Records excerpted from a collection
◇ ◇ ◇ ◇ ◇ ◇ ◇

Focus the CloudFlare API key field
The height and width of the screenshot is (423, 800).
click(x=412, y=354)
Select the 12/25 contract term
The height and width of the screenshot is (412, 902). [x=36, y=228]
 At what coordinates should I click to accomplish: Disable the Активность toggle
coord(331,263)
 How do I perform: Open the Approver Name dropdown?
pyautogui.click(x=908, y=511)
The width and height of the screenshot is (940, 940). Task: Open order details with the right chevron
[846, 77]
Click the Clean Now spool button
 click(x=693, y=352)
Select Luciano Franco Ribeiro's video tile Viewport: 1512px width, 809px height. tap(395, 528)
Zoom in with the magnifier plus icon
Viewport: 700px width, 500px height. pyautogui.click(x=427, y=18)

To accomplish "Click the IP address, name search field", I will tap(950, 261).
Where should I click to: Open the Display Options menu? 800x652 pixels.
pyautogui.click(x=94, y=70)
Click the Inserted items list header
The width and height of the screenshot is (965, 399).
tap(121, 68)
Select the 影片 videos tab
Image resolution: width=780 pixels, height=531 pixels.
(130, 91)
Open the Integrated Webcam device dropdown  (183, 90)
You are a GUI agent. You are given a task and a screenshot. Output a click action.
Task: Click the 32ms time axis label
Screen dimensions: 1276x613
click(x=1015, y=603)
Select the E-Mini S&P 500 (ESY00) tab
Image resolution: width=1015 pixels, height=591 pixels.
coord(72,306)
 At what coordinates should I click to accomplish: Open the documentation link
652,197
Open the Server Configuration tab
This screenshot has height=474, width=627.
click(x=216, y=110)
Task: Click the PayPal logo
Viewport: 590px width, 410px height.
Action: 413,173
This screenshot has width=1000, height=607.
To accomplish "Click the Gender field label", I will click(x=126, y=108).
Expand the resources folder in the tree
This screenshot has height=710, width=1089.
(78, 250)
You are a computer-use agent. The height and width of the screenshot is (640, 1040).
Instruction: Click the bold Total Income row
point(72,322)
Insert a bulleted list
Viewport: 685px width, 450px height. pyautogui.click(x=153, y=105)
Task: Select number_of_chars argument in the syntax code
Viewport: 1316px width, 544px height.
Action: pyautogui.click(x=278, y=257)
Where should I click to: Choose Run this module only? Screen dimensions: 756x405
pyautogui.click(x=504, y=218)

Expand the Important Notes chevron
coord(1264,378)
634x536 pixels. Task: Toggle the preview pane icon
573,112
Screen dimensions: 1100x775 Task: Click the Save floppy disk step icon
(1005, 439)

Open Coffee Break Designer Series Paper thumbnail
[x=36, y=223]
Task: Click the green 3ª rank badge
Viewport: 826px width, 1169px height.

◇ ◇ ◇ ◇ ◇ ◇ ◇

Exercise description
Go through the entries and copy each line holding the string "agent".

Output of the task
You are a GUI agent. You are given a task and a screenshot. Output a click action.
You are a computer-use agent. The height and width of the screenshot is (640, 1040).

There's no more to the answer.